Le première qualité, je l’ai vue
largement à l’œuvre quand, pour mon premier livre
chez lui, « Jean Anouilh, une biographie », il m’avait dit :
- Vous et moi, nous allons
faire une chose importante pour la littérature française : réparer un
oubli grave et publier la première biographie d’Anouilh.
Pour l’humour, je n’oublierai jamais une réception de gens de lettres qu’il me raconta.
Il s’y était
rendu, mais réalisant qu’il n’y connaissait personne
et que plus personne ne le connaissait (B de F dixit), il reprit son manteau au
vestiaire et s’apprêtait à sortir.

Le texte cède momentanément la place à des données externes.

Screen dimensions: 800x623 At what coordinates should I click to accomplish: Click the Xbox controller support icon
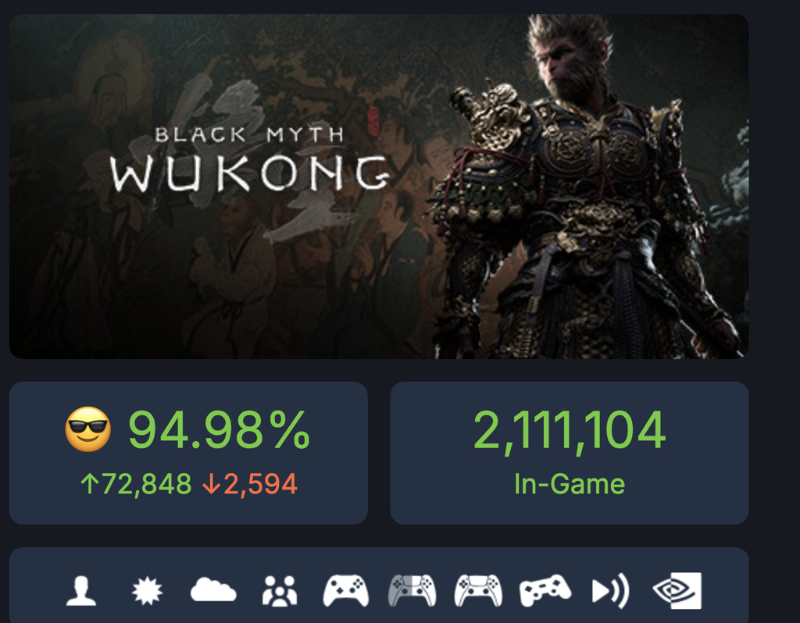click(x=346, y=591)
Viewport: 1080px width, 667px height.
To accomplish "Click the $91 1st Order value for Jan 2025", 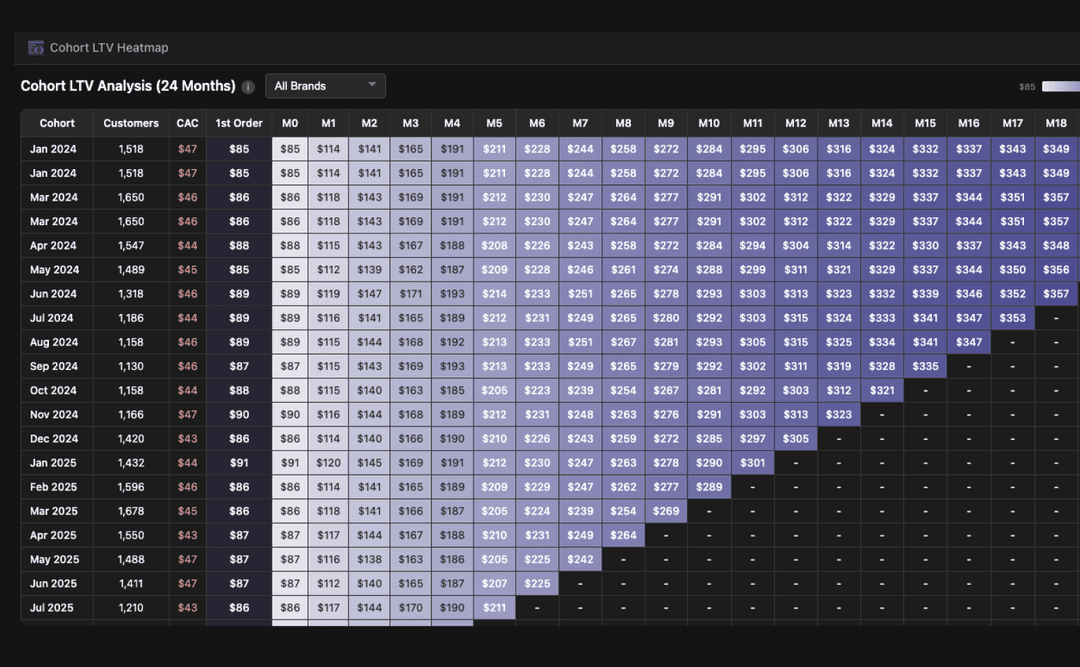I will pyautogui.click(x=238, y=462).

Juste à ce moment, un vieux Monsieur le
salue cérémonieusement. Bernard de reconnaissait pas le visage, mais Il rendit
le salut et dit à l’inconnu :
-C’est étrange, je ne connais
personne dans cette assemblée…
Acquiesçant de la tête, l’inconnu lui répond :
-Mais bien sûr, que voulez-vous ? Il
n’y a plus personne. Gallimard est mort,
Marchand est mort, Fallois est mort…
Bernard ne le détrompa pas.
Quelques mois après, nous étions en train de signer le
contrat pour notre prochain livre ensemble, « Orson Welles une biographie ».
Etant donné le montant de l’à-valoir
que je trouvais plus faible que celui du Anouilh, je négociais. Je lui proposai
de lui donner les droits, non pas pour la durée habituelle de la propriété intélectuelle,
70 ans plus… mais pour une durée plus courte.
J’ai évoqué huit ans.
Il a cédé, mais le plus beau est la manière dont il l’a fait :
-Etant donné mon âge, ce serait
avantageux pour vous de mettre comme durée du contrat « jusqu’à la mort de l’éditeur »…

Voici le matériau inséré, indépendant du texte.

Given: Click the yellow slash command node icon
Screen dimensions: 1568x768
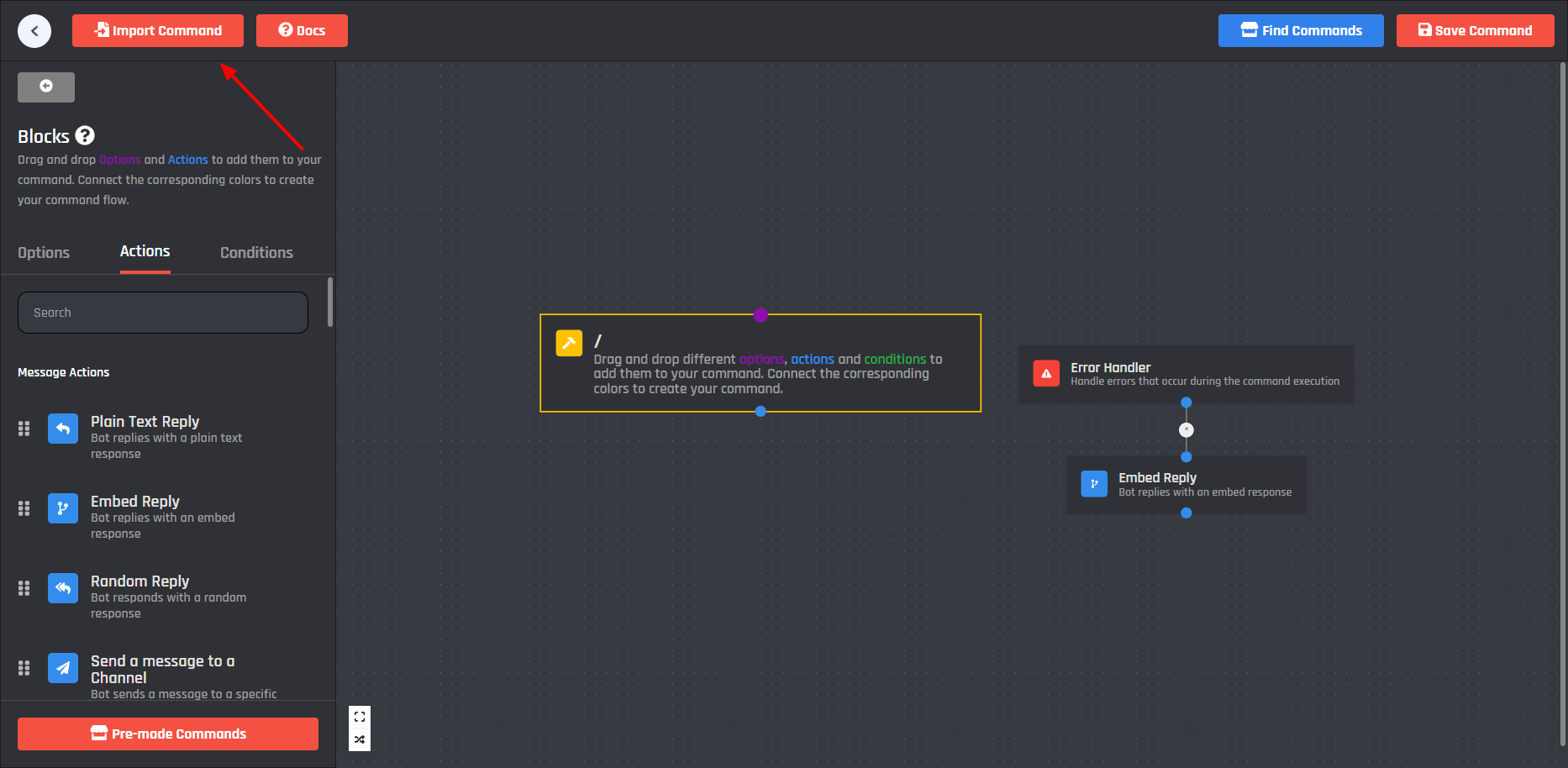Looking at the screenshot, I should [569, 343].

C’était il y a trois ans, c’était hier.
2 commentaires:
Droits d'auteur maximisé sur 8 ans ? Héritiers inexistants, ou alors rejetés. Heureusement, il restera quelques bouquins. Pourvu qu'ils ne suivent pas le destin de milliers d'autres trop tôt oubliés !
Réparer un oubli, honorer un auteur comme Anouilh, un artiste multiforme comme Orson Welles c'est une belle œuvre surtout quand c'est avec le talent de Anca Visdei. Nous sommes tous conscients de notre nature mortelle qu'il s'agisse de l'être humain, de ses œuvres, de sociétés et civilisations entières quelque soit la gloire passagère un temps plus ou moins long connue.

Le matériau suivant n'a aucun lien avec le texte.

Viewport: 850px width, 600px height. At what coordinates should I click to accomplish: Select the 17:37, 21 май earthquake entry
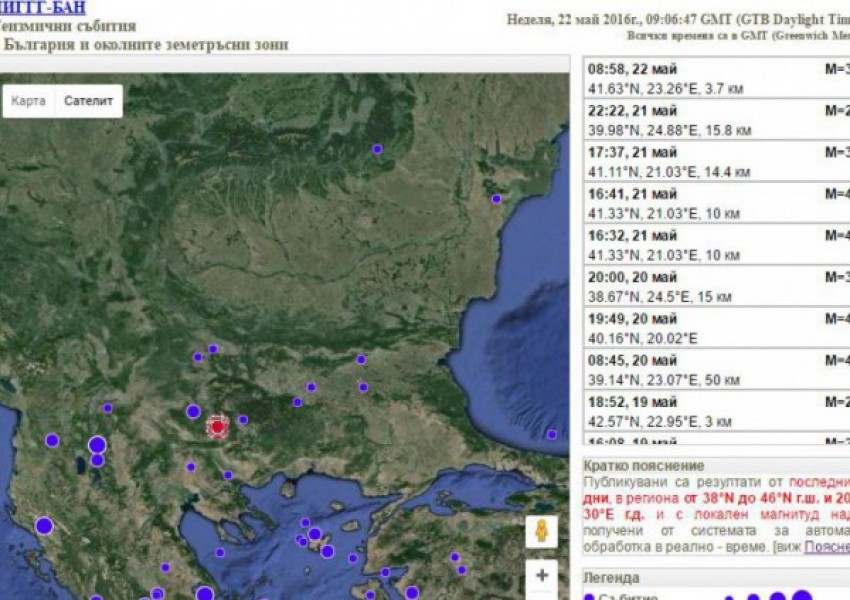[715, 161]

Que cela ne nous empêche pas d'accomplir notre destin avec nos capacités plus ou moins grandes dans le respect de valeurs, vertus peut-être surannées à l'aune d'une période de surconsommation boulimique autant que peu à même d'apprécier le sel de la différence. Sa différence et la qualité de celle-ci Anca Visdei la fait valoir non seulement avec talent mais aussi courage et cela mérite d'être salué.